--- Start Text ---

Let me get back to SC. He was bought, and then brought to his first prison. The IOM said it was

“a private home where more than 100 migrants were held as hostages. He said the kidnappers made the migrants call their families back home, and often suffered beatings while on the phone so that their family members could hear them being tortured. In order to be released from this first house, SC was asked to pay…about $480…which he couldn’t raise. He was then ‘bought’ by another Libyan, who brought him to a bigger house—where a new price was set for his release…about $970…to be paid via Western Union or MoneyGram to someone called ‘Alhadji Balde’, said to be in Ghana.

SC managed to get some money from his family via mobile phone and then agreed to work as an interpreter for the kidnappers, to avoid further beatings. He described dreadful sanitary conditions, and food offered only once per day. Some migrants who couldn’t pay were reportedly killed, or left to starve to death.

SC told IOM that when somebody died or was released, kidnappers returned to the market to ‘buy’ more migrants to replace them. Women, too, were ‘bought’ by private individuals—Libyans, according to this witness—and brought to homes where they were forced to be sex slaves.”

--- End Text ---

## Stated goal 1
Reproduce the records word for word, from the line with "You are a computer-use agent. Image" up to and including the line with "coord(390,78)".

--- Start Provided records ---

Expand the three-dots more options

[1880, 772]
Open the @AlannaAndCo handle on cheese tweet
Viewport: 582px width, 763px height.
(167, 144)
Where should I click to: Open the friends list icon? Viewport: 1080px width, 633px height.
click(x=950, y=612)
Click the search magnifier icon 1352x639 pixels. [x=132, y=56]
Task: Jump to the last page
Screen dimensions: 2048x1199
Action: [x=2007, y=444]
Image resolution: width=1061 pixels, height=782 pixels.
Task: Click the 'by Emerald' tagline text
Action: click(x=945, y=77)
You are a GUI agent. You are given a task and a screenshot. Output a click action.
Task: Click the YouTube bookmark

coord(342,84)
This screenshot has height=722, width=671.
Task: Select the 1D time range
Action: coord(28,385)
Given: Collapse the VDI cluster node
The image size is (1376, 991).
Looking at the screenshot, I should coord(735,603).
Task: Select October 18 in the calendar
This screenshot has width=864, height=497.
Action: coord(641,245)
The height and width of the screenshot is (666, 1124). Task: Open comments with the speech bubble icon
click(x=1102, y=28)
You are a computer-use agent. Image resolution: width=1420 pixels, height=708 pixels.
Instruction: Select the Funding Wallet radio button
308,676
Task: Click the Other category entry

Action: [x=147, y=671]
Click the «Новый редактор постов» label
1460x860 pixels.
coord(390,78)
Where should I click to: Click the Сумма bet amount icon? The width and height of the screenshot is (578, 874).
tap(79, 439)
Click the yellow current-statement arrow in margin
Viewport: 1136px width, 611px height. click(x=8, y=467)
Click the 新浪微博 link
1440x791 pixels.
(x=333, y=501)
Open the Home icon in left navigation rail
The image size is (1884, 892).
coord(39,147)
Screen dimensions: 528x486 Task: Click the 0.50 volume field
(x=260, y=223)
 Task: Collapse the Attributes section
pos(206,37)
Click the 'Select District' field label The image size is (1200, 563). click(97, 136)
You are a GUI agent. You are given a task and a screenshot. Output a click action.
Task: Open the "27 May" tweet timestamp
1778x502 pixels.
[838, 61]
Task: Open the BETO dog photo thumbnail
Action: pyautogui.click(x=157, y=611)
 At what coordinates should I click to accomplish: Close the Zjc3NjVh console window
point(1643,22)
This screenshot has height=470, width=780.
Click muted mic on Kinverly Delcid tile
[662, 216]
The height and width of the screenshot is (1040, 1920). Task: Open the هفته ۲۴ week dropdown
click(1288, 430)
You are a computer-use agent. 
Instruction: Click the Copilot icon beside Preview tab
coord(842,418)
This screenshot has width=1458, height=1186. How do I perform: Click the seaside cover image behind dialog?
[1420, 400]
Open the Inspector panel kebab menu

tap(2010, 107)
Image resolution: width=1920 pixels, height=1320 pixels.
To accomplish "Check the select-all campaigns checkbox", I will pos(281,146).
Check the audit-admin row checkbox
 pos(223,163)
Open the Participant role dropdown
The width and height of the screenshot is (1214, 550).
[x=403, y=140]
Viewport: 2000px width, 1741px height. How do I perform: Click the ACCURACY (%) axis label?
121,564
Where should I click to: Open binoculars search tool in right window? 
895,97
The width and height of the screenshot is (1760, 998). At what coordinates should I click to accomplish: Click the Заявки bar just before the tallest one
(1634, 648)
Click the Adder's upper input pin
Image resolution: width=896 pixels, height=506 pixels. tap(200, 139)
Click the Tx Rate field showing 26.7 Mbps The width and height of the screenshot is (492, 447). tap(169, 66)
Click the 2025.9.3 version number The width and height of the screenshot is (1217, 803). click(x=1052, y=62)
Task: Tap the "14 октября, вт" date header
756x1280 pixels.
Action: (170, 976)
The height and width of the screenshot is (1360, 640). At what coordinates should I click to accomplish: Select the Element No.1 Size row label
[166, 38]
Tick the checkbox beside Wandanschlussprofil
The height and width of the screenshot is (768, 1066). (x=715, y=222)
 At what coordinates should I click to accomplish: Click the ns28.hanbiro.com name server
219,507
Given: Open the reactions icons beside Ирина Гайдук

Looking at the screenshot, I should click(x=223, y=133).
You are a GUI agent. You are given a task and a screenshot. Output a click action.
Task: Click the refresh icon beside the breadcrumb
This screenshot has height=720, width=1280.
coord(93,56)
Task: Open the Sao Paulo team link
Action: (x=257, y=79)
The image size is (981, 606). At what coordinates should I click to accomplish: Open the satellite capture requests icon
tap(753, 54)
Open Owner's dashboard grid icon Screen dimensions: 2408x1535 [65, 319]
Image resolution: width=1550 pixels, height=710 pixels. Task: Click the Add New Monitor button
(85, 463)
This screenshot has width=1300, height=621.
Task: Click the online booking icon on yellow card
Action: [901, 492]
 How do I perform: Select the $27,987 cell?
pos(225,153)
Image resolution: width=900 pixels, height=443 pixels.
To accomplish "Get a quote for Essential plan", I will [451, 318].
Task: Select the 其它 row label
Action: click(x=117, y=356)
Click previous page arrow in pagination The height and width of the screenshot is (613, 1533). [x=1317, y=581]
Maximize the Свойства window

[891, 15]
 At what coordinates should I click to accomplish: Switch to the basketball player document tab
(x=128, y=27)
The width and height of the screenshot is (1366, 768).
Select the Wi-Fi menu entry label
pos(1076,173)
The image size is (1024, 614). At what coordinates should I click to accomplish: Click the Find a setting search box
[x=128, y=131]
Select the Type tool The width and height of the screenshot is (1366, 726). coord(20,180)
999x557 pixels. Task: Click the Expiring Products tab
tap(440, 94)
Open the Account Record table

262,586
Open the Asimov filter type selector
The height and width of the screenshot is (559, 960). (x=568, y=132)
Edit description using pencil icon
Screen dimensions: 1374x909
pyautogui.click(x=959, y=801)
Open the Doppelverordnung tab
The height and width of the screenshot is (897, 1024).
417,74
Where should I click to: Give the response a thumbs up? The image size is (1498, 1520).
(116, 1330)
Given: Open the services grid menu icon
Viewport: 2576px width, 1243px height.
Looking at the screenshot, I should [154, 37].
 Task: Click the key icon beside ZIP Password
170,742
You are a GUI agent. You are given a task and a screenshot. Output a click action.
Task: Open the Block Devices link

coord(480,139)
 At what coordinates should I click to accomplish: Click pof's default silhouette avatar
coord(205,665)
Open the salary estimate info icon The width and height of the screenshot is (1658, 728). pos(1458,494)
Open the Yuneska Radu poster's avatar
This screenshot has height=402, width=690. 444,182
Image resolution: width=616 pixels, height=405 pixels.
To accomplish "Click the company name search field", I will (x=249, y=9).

--- End Provided records ---

## Stated goal 2
In the text about SC's captivity, how often was food offered to the migrants?

## Exercise response 1
You are a computer-use agent. Image resolution: width=1420 pixels, height=708 pixels.
Instruction: Select the Funding Wallet radio button
308,676
Task: Click the Other category entry

Action: [x=147, y=671]
Click the «Новый редактор постов» label
1460x860 pixels.
coord(390,78)

## Exercise response 2
Only once per day.